Batman: Arkham VR was uncowled at Sony’s pre-E3 PlayStation press conference to explosive cheers from the audience. The game promised to let players “be the Batman” like never before through a PlayStation VR exclusive experience scheduled for a pre-holiday release in October later this year. PlayStation VR was also revealed to have an October launch window and a $399 suggested retail price point during the conference presentation.
Developed by Rocksteady Studios, the team behind the Arkham series of Batman games, the demo for Batman: Arkham VR was a prime attraction at both the Sony and Warner Bros. booths at E3 2016.
The E3 demo consists of two segments: The first part of the demo puts the player into the Batsuit to become Batman, and the second segment lets players get into Batman’s head with some detective action. Fair warning, the E3 demo is described in detail from this point forward. If you want to avoid Batman: Arkham VR spoilers, do not continue beyond this point.
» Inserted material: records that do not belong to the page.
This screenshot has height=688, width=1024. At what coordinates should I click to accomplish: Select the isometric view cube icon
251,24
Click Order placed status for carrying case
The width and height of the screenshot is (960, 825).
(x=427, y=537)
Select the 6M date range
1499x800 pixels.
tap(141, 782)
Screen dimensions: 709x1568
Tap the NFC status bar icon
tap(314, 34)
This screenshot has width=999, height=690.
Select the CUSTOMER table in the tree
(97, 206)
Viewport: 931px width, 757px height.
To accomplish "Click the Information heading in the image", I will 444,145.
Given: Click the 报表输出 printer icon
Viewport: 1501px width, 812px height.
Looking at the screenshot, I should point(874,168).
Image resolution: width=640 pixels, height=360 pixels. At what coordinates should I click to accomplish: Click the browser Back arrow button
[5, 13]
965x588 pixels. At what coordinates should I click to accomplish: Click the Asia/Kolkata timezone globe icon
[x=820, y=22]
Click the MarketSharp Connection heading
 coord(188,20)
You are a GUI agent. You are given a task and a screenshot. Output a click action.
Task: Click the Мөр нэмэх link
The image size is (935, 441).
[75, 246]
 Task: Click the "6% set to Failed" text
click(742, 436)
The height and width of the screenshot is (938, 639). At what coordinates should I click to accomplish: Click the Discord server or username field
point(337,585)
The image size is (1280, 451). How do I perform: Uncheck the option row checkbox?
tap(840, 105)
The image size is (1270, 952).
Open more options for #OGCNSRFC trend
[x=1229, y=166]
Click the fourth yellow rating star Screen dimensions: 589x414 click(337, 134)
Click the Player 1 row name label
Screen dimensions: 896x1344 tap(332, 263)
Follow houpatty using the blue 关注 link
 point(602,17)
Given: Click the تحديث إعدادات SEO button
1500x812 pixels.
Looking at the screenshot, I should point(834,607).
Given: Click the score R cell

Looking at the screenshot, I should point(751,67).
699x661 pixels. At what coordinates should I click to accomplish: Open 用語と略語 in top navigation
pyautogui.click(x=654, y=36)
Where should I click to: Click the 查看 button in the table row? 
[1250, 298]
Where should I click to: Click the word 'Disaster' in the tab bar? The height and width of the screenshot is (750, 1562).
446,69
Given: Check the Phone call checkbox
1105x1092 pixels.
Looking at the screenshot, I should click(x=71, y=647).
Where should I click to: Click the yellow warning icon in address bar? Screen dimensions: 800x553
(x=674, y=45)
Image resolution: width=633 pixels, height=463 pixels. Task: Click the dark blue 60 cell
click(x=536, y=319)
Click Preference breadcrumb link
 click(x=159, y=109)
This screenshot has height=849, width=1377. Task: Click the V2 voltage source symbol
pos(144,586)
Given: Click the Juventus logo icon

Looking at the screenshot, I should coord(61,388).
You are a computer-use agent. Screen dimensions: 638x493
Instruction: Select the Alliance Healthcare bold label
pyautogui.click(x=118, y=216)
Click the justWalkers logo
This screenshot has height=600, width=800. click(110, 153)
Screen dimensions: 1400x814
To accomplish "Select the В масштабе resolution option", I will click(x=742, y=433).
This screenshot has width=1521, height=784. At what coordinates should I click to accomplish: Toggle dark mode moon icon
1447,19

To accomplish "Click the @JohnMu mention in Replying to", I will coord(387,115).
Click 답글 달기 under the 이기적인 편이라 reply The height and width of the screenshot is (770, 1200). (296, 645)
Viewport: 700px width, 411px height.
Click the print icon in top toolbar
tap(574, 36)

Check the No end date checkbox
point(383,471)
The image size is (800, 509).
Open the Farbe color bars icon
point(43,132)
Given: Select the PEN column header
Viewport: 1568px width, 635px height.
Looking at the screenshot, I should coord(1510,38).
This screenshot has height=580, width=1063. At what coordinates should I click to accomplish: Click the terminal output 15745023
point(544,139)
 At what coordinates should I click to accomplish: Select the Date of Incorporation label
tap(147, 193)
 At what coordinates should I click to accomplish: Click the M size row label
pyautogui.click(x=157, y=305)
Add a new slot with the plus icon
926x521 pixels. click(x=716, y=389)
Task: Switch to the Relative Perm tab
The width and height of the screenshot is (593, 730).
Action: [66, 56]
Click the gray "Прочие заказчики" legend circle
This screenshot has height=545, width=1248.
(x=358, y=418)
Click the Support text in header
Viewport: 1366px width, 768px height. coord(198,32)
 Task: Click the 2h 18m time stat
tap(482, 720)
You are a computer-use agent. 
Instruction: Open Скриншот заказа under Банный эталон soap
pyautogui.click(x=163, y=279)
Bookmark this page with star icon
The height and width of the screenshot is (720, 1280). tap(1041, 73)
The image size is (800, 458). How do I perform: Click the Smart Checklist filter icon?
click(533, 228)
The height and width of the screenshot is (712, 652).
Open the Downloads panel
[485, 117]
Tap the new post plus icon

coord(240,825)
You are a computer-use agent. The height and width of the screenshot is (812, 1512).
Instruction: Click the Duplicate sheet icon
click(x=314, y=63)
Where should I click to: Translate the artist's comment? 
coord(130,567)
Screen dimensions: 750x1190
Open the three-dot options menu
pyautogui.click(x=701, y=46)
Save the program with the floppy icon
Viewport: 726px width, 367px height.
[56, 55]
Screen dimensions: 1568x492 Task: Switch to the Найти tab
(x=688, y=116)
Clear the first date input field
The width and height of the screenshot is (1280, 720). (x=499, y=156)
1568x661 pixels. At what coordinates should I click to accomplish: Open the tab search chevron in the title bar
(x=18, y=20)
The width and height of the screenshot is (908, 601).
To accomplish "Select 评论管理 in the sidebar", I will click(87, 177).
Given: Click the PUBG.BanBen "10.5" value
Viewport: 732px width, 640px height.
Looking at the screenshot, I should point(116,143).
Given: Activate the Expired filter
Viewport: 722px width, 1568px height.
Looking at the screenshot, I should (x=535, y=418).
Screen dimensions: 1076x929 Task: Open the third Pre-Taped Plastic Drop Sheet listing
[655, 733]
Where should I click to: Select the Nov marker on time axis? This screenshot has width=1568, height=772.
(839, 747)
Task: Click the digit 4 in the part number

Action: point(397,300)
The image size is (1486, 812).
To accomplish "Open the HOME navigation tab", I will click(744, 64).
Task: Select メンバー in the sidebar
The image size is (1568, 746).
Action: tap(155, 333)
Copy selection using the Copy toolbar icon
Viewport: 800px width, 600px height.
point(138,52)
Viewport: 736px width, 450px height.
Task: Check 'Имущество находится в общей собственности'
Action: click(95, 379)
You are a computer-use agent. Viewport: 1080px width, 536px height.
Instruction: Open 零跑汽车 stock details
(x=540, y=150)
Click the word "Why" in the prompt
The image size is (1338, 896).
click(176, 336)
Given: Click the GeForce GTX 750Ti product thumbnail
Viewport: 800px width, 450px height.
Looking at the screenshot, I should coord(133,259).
Before becoming the Batman, the player is put in the expensive shoes of a battered and worn out Bruce Wayne. Perhaps the PlayStation Move controllers aren’t meant to be fully extended, but I find it jarring to see Bruce’s floating hands detached from his arms while getting acclimated to the controls. Floating hands almost immediately break the suspension of belief; however, it doesn’t take long for Arkham VR to earn it back. After some scolding from Alfred and playing a few key notes on the piano in the mansion, a hidden area on the floor opens up to take the player into the Batcave.
Descending into the Batcave is trippy, exhilarating, and everything long-time Batman fans have likely dreamed of. During this scene, the player remains stationary, but the visuals evoke the sensation that he or she is moving. It’s like being in a car at rest, but when adjacent cars move forward, the people inside the car feel as though they are moving backward. The illusion is brilliantly done, and it serves as an excellent build up to putting on the Batsuit.
Once in the Batcave, the player uses the PlayStation Move controllers to reach out and grab the Batsuit, gloves, and cowl. It serves as both a training sequence to familiarize oneself with the PS VR controls, but it also sets up the grand role-playing adventure. You may have played as Batman in Arkham City or Arkham Knight, but in Arkham VR, you become Batman. Hitting this point home, the suit-up sequence concludes by showing the player their reflection in a mirror. Instead of seeing their own face, the player is presented with the familiar visage of the Dark Knight.
The Batsuit isn’t just for looks, as players get to make use of the gear in Batman’s trusty utility belt. Attached to the player’s right hip is Batman’s grappling hook and tapping the bat insignia in the center puts a Batarang in the player’s hand. After some target practice, it’s time to move on to the next segment of the demo.
As the story goes, Nightwing has gone missing. Batman finds him, dead, in an alleyway. Batman’s voice can be heard through the headset, speaking in first-person as he does, as each scene plays out; they are, in a sense, intended to be your thoughts. There’s raging anger in his voice, torment at the loss of a young man who was more than just a student and like a son. Then, the detective takes over. Why is Nightwing dead? Has he been murdered, and if so, by whom? Why doesn’t Nightwing have his guard up like Batman has taught him? In this way, Arkham VR really allows the player to get into Batman’s head.
A simulation of Nightwing’s final battle unfolds with a silhouette of his mysterious attacker. It’s clear from Nightwing’s stance that he isn’t putting up much of a fight. He seems to go out of his way to avoid hurting his aggressor, who has no problem beating him down and ultimately snapping his neck. In the detective portion of the Arkham VR demo, the player, as Batman, goes through the simulation seeking clues about Nightwing’s murder. Once all the clues in the alley are uncovered, the demo ends with the player using the grappling hook to enter the Batwing.
Overall, the sights and sounds of the Arkham VR seem like they are unfolding right in front of you, and it adds to the sensation that you are feeling the events of the game rather than just watching them unfold. You feel it when descending into the Batcave or donning Batman’s cape and cowl, but it really hits hard when dealing the blow of emotional plot points — like Nightwing’s death. Personally, I couldn’t bear to watch the unknown perpetrator snap Nightwing’s neck. As a longtime fan of Nightwing, it’s painful to see, but experiencing Nightwing’s death while in Batman’s armored shoes is an experience like none other.
Although the gameplay is not as robust as previous Arkham games, Batman: Arkham VR is still shaping up to be an exclusive experience that may help PlayStation VR take the lead in the coming VR platform wars.